- **WHAT TO PRODUCE**:
Pictures stay out; print the rest of the listing below exactly as it stands.

- **EXERCISE DATA**:

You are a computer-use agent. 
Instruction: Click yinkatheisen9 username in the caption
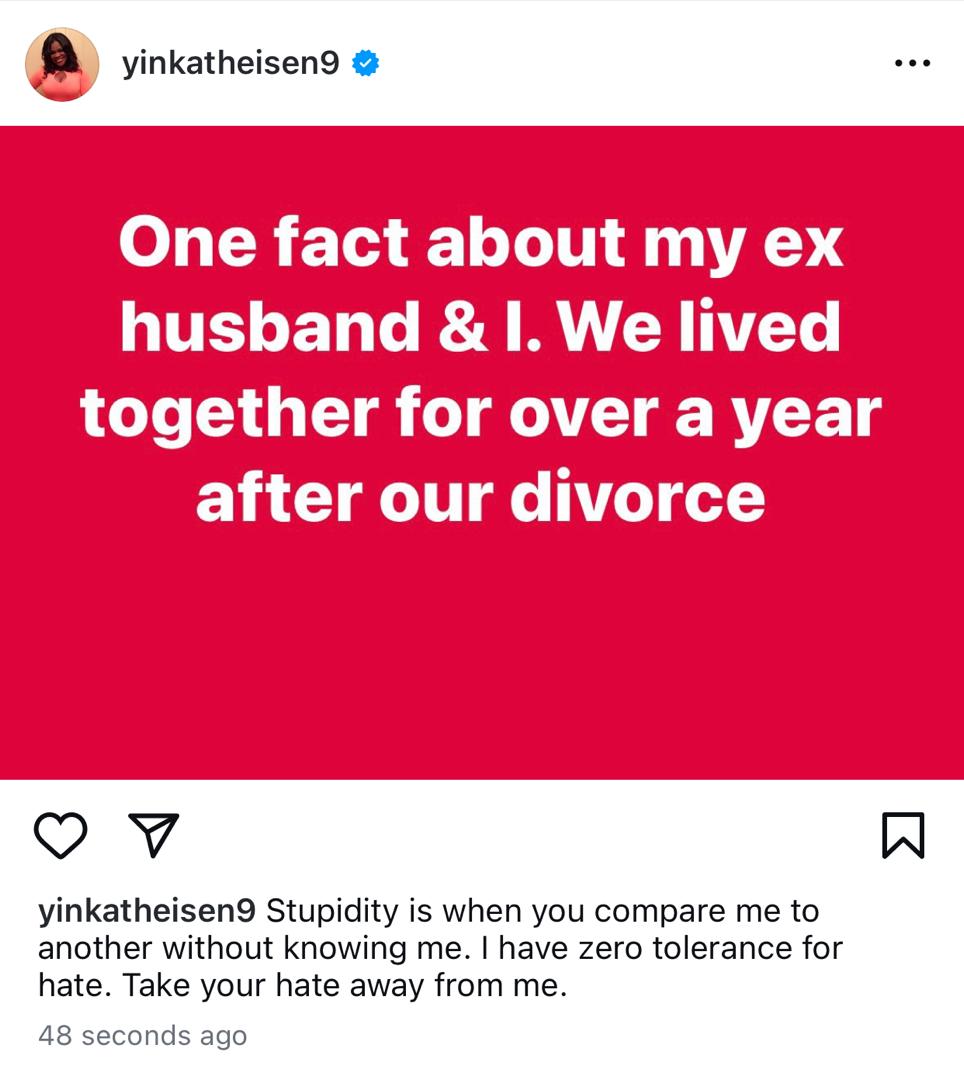coord(147,912)
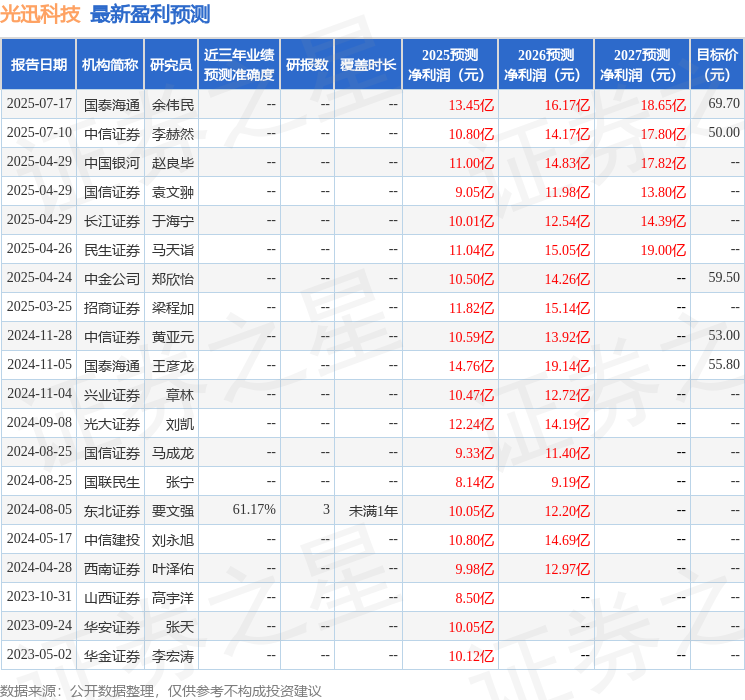Click the 未满1年 coverage cell

tap(373, 511)
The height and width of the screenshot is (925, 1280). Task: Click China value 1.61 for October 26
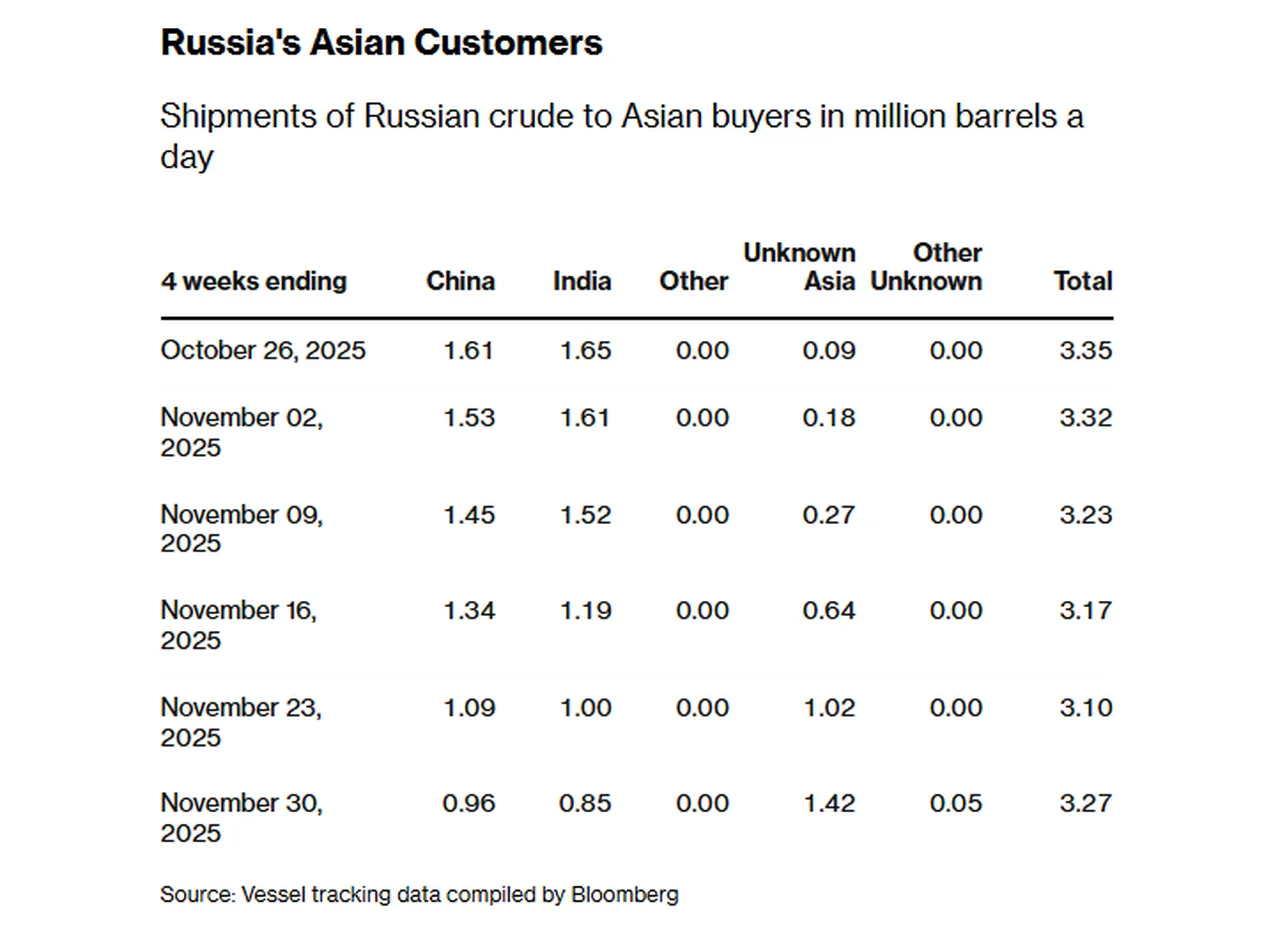tap(469, 351)
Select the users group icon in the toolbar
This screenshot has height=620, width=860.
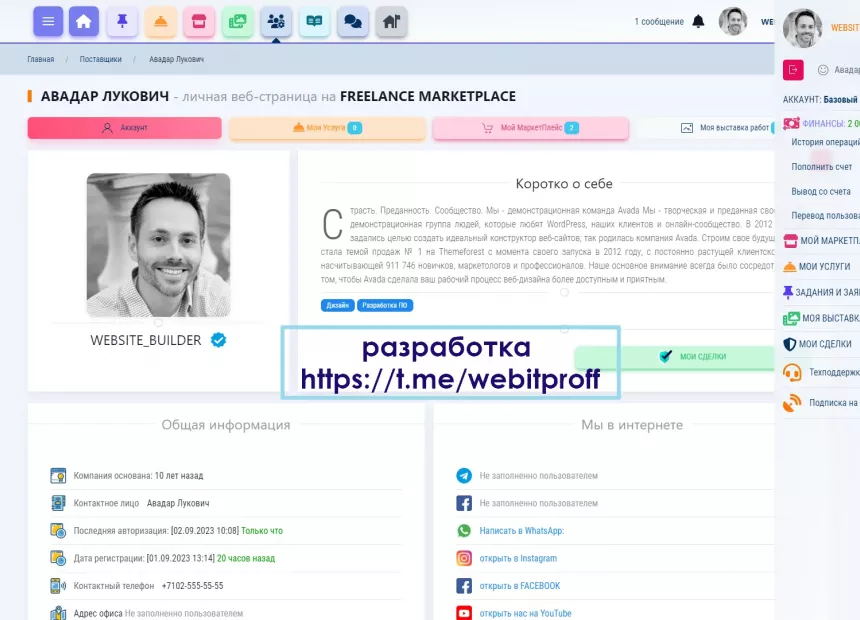tap(275, 21)
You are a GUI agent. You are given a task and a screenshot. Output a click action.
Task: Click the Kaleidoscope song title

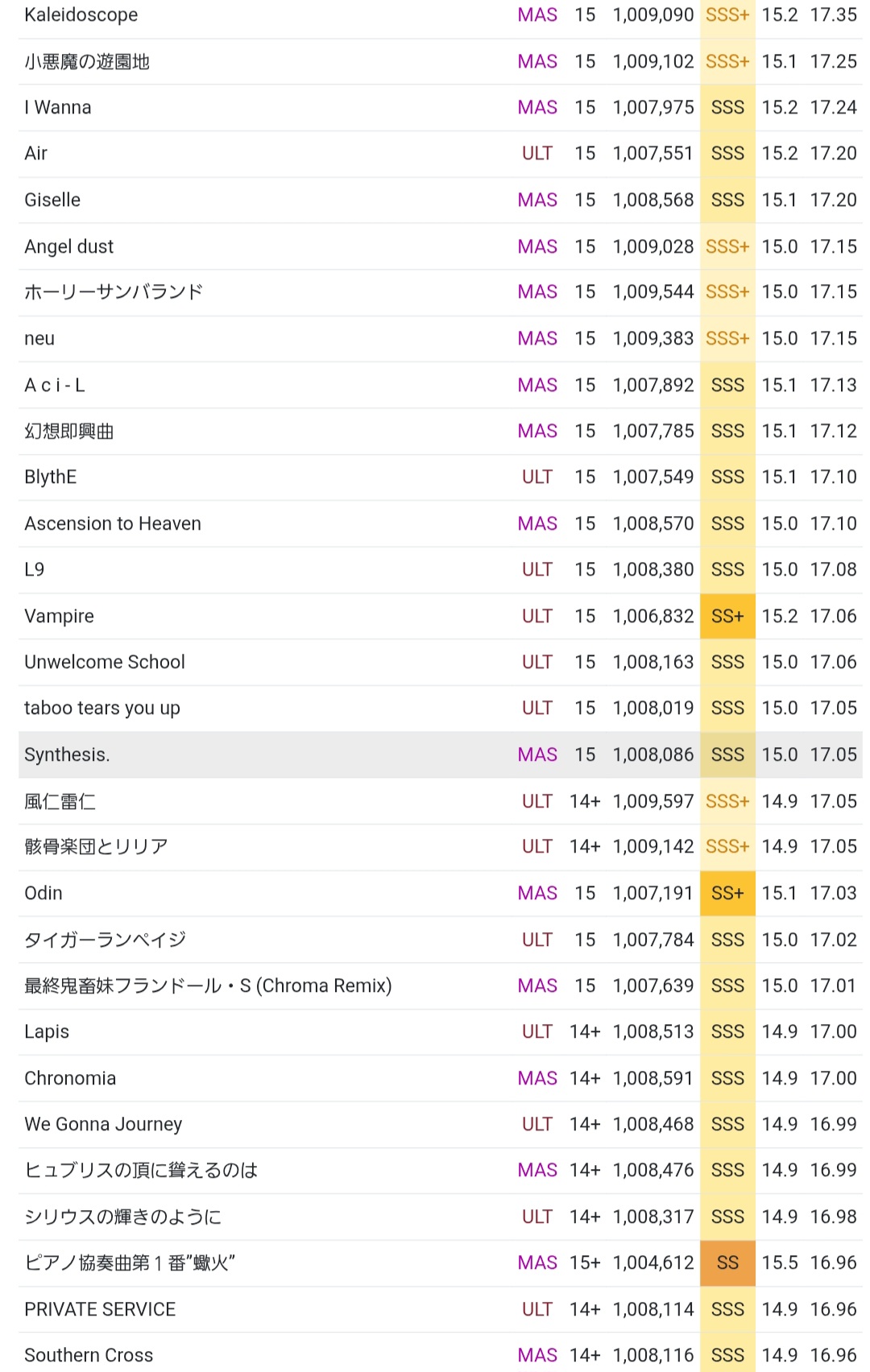point(81,15)
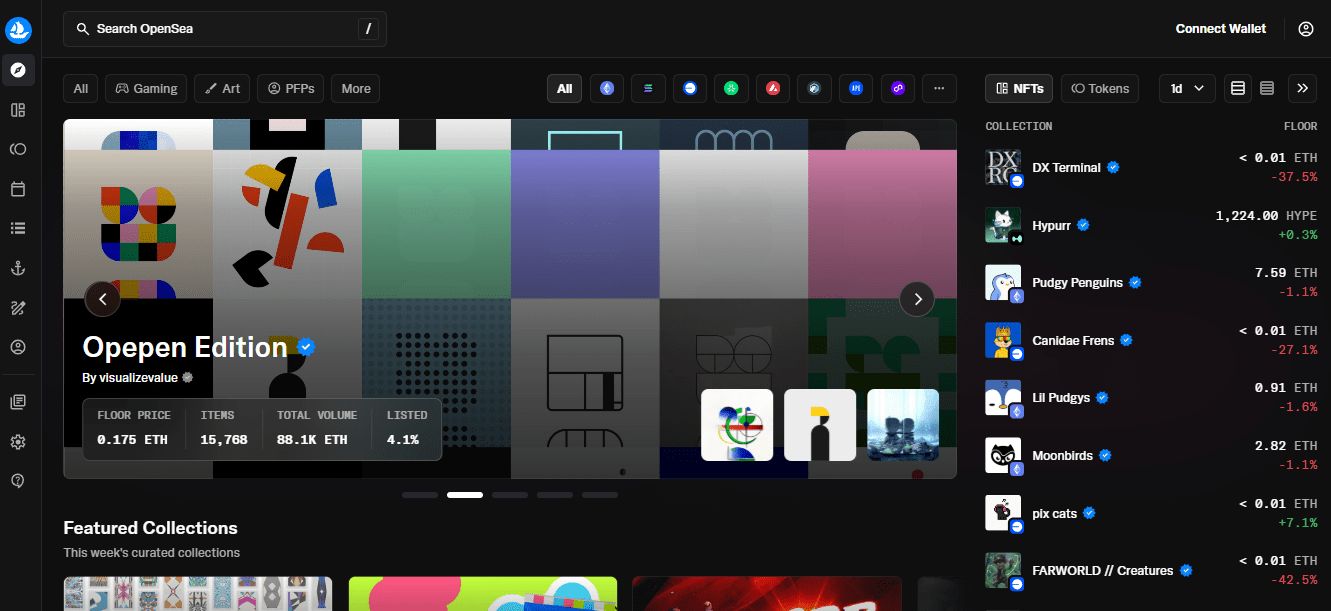
Task: Select the Gaming category tab
Action: 146,89
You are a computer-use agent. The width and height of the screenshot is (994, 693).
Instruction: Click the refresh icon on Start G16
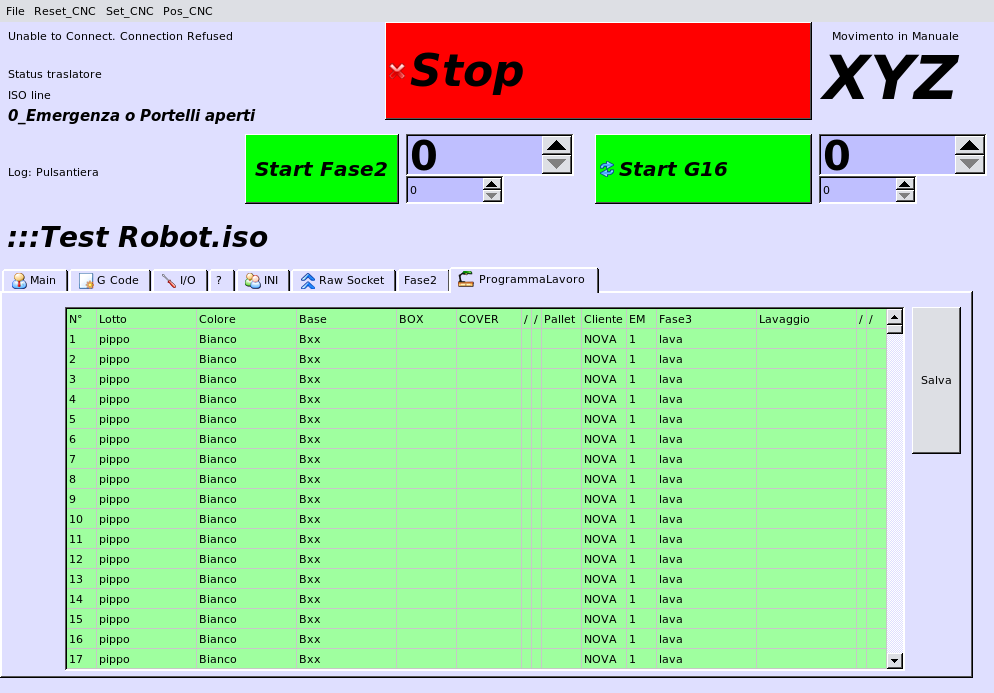pyautogui.click(x=606, y=169)
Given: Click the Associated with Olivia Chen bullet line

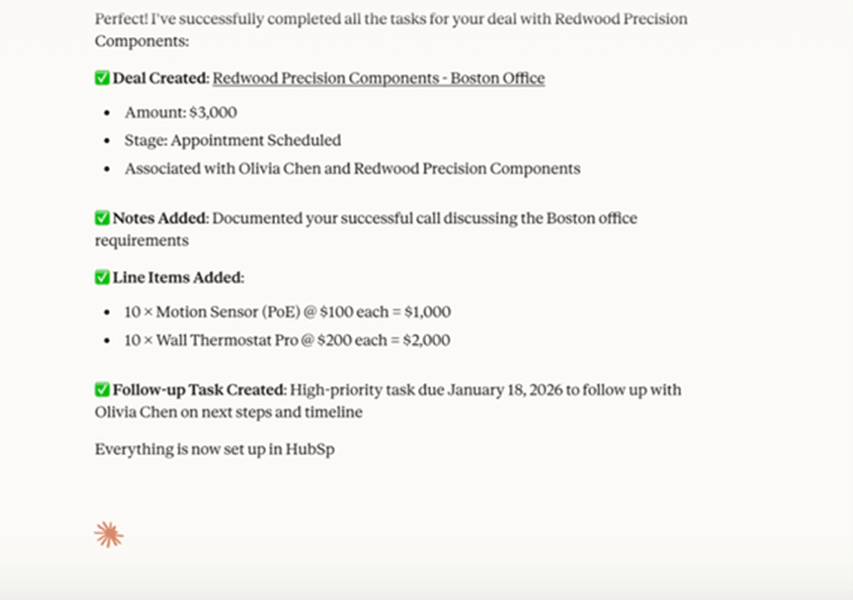Looking at the screenshot, I should coord(352,168).
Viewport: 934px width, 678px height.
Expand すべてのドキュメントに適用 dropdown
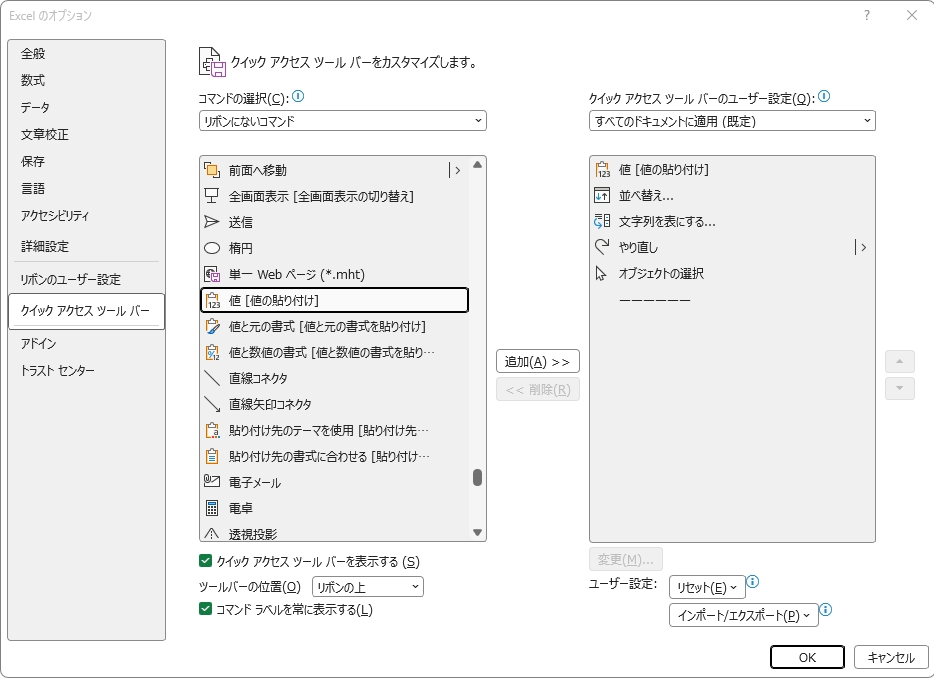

- **TASK RESPONSE**:
You are a computer-use agent. 
Instruction: Click yinkatheisen9 username in the caption
coord(147,912)
Click the 未满1年 coverage cell

tap(373, 511)
The height and width of the screenshot is (925, 1280). Task: Click China value 1.61 for October 26
tap(469, 351)
Select the users group icon in the toolbar
This screenshot has height=620, width=860.
tap(275, 21)
You are a GUI agent. You are given a task and a screenshot. Output a click action.
Task: Click the Kaleidoscope song title

point(81,15)
Task: Select the Gaming category tab
Action: 146,89
You are a computer-use agent. The width and height of the screenshot is (994, 693).
Instruction: Click the refresh icon on Start G16
pyautogui.click(x=606, y=169)
Given: Click the Associated with Olivia Chen bullet line

Looking at the screenshot, I should coord(352,168).
Viewport: 934px width, 678px height.
Expand すべてのドキュメントに適用 dropdown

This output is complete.